A London-based non-profit, Project Provenance created a platform that uses blockchain to establish an authenticated food chain with information gathered collaboratively from suppliers all along the supply chain. Their platform substantiates product claims with reliable, real-time data. With a licensing model in place, stores can license the platform while their app gives consumers the o track where the meat came from and follow its path to the stores.
“This is where blockchain becomes so interesting, rather than become something consumers can’t understand or see, or just relegated to crypto, in the case of food security, it becomes a part of the marketing budget,” said Penfold.
“The accepted test bed for blockchain has been aligned with crypto, but food provenance is a market that affects everyone from the farmer to the slaughterhouse or the processing facility to packing and delivery. It has not been secured and a result, people took advantage of that,” said Penfold. “Blockchain can show everyone in the value chain where the food came from.”
Penfold says blockchain can also be applied to any industry where there are raw materials that end up in the consumer’s hands.
“If we look at the fashion industry, the chain of manufacturing back to the sourcing of materials. Whether it is Chanel or Primark, no one knows every step in the chain, and that includes growing the cotton and who’s picking it,” said Penfold. “Using blockchain will take the consumer through the whole process — from growing, weaving and dying the cotton to sewing, packaging, distribution chain all the way to retail and it is on your back.”

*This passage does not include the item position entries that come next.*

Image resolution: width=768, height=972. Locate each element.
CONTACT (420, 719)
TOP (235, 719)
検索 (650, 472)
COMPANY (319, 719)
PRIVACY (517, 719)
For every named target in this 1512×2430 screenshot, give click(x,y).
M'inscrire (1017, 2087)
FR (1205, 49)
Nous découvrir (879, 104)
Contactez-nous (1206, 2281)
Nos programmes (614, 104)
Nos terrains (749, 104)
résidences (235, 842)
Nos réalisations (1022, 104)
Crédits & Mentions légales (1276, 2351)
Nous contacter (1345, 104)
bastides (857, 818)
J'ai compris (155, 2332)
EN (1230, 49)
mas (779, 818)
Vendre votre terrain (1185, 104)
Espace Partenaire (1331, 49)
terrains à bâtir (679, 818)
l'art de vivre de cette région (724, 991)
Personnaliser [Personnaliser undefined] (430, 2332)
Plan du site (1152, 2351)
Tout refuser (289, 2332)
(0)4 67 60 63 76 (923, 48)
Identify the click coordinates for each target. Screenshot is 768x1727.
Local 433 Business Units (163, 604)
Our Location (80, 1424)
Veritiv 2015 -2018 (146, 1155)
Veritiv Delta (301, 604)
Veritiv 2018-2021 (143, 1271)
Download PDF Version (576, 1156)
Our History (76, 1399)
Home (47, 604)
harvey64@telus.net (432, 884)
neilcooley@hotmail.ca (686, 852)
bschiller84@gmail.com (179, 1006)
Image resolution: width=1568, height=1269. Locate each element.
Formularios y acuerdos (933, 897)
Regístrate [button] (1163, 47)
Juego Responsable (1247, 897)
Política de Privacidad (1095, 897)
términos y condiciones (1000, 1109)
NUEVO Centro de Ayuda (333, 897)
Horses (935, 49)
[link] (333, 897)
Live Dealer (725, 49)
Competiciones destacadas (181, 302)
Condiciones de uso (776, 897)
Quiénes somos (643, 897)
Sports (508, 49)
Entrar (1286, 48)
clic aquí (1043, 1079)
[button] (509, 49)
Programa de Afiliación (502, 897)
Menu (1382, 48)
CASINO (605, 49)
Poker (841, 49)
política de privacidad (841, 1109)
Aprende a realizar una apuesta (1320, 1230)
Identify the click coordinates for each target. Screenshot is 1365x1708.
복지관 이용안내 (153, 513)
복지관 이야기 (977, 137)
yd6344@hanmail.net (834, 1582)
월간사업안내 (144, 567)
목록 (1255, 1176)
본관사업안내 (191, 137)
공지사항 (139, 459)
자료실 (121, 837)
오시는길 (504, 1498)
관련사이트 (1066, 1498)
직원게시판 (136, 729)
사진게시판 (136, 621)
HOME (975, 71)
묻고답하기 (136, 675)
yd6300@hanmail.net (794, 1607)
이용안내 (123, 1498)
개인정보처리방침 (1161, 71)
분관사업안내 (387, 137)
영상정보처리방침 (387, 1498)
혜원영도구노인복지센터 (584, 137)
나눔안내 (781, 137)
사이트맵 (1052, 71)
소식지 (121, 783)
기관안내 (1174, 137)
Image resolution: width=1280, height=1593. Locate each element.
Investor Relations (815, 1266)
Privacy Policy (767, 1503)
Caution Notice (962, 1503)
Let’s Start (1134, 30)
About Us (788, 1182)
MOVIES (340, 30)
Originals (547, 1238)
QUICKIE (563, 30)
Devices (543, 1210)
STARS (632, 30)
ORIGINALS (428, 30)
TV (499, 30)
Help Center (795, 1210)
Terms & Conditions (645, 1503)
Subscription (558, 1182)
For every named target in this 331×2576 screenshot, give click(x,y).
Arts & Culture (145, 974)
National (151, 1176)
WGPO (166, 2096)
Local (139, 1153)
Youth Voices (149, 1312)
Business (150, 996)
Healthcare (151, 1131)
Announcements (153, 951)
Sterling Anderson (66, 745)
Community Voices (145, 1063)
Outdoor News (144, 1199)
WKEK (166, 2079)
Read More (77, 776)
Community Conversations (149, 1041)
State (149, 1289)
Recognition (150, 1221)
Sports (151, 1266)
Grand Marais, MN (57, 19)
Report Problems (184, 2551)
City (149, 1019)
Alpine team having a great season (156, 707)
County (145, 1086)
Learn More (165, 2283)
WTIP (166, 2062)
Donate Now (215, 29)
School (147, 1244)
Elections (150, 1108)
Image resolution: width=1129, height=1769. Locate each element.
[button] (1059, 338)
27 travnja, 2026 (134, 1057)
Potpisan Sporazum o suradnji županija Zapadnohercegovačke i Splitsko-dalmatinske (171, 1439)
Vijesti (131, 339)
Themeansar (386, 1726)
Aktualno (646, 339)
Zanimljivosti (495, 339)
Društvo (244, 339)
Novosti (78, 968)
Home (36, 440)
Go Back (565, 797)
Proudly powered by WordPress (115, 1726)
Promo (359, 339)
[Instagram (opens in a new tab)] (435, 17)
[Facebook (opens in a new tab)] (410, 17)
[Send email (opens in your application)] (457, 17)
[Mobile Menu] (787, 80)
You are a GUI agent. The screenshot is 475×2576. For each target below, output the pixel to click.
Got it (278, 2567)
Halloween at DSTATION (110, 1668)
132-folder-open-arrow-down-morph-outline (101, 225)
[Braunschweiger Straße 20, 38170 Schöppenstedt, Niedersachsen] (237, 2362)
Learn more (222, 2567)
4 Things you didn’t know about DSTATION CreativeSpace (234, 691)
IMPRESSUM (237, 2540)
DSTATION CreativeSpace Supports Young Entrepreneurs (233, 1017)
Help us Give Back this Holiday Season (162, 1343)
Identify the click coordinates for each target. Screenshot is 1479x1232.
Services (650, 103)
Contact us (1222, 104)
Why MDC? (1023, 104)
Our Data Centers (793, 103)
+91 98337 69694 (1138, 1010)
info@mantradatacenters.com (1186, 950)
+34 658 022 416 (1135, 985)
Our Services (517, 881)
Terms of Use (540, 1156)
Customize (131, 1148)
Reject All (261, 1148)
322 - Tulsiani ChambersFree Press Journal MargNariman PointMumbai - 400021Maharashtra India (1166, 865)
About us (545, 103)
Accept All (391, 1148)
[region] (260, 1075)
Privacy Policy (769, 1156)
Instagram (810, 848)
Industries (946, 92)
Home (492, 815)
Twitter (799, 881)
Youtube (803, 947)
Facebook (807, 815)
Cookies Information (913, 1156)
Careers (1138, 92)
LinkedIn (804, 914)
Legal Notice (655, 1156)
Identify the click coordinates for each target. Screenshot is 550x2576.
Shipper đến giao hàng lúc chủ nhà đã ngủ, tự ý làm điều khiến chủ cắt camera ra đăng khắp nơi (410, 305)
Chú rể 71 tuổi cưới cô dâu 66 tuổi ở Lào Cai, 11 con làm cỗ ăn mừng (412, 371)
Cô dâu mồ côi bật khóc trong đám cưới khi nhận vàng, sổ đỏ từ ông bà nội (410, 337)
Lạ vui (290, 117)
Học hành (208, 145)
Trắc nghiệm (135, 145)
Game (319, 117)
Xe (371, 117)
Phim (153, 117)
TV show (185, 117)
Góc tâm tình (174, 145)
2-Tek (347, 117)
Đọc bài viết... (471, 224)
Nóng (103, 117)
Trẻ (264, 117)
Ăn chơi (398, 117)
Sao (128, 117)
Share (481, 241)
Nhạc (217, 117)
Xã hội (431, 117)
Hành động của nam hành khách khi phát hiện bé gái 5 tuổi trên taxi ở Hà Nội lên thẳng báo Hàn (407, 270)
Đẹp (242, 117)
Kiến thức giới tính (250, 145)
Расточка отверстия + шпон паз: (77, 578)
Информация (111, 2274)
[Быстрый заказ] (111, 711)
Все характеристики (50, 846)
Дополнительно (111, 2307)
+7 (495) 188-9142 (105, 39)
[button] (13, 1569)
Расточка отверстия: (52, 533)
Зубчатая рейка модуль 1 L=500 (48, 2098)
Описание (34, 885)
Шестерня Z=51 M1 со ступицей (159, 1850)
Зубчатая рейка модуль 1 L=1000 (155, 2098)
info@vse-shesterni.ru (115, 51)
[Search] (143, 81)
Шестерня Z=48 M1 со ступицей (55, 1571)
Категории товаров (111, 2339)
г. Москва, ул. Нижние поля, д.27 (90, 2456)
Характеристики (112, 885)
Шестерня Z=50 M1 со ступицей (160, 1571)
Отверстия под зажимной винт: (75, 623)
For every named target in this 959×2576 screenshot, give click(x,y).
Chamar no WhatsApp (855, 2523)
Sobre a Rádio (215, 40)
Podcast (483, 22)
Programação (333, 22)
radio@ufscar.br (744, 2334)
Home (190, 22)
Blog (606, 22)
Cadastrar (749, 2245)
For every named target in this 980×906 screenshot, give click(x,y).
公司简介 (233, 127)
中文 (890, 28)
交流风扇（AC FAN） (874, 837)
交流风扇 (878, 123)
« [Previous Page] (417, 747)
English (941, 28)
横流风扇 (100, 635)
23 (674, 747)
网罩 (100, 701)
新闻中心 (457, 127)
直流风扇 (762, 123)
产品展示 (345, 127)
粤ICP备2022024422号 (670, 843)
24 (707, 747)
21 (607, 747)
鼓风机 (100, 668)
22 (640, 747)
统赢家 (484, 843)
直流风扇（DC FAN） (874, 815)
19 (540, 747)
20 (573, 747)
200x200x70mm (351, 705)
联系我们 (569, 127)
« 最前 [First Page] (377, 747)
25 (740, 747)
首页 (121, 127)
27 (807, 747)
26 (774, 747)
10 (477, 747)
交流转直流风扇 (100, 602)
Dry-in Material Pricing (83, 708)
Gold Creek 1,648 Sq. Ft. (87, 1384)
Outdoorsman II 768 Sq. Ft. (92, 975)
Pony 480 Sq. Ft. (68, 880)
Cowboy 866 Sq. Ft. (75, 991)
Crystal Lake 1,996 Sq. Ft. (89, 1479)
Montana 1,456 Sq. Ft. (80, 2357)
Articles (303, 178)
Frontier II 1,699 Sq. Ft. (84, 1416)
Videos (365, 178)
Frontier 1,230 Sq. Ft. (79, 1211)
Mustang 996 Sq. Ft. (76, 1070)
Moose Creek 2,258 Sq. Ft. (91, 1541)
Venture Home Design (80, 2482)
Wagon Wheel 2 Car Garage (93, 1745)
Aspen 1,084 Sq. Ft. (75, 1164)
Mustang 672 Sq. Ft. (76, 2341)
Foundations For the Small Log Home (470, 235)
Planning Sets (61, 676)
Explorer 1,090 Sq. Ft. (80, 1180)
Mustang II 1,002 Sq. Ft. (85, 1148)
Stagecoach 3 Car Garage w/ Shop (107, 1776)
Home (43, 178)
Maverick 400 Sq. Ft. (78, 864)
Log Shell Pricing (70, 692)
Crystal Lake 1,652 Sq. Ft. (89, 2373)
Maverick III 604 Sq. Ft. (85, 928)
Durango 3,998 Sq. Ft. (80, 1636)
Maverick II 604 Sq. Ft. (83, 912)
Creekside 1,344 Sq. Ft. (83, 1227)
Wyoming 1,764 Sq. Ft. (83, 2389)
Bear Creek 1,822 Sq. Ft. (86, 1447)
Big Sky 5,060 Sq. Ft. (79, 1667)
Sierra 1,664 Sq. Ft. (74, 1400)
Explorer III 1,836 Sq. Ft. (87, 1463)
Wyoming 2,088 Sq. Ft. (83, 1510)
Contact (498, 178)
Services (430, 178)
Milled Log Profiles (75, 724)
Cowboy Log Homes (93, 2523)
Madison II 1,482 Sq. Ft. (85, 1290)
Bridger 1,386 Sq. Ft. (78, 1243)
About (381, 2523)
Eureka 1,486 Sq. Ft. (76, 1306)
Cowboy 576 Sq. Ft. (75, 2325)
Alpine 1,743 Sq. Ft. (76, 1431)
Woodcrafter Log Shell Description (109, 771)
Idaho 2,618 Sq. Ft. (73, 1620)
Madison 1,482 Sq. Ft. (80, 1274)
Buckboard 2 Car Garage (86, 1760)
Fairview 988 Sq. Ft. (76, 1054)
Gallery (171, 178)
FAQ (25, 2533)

Hadad says that consumers, and in particular millennials, strive for transparency around the products they buy.
“Over the last decade, a wellness trend has been emerging and is expected to grow over the decade to come, and the intersection of these two trends makes consumers very sensitive to the journey their food went through,” said Hadad. “People are asking questions like ‘how is this food going to affect my health, specifically, what ingredients, toxins, chemicals, additives are in the food?: how is this food affecting the planet and is the food I’m eating, the packaging, or its manufacturing process damaging the plane?; and three, is the food I’m eating harming other people or animals, specifically, was anyone or any living thing exploited in the process of making this food?”
Hadad says it sounds like science-fiction, but the technology to create this transparency is already here.
“Whether it will be adopted or not mostly depends on business agendas, market demand (which is growing) and regulations. Eventually, consumers will drive this change,” adds Hadad.
But Penfold notes that the bigger issue is global food sources and how we will feed the planet 50 years from now.
“I desperately hope that in 50 years, humanity will have developed elegant ways of creating tasty protein, without having to maintain large fields with large vehicles, while using enormous quantities of water,” said Shovel. “This could manifest as vertical farming – perhaps hydroponics, or even ‘aeroponics’ – growing crops suspended in a nutrient-rich mist, with no soil or growing medium.”
“Moving Mountains is anchored by healthier diets, Meatable is grown in a lab but still meat. In developing countries, populations are eating an increased meat-rich diet as they become wealthier, but they can’t rear enough animals and don’t have enough water to keep pace,” said Penfold. “If you can grow meat, you can change all of that.”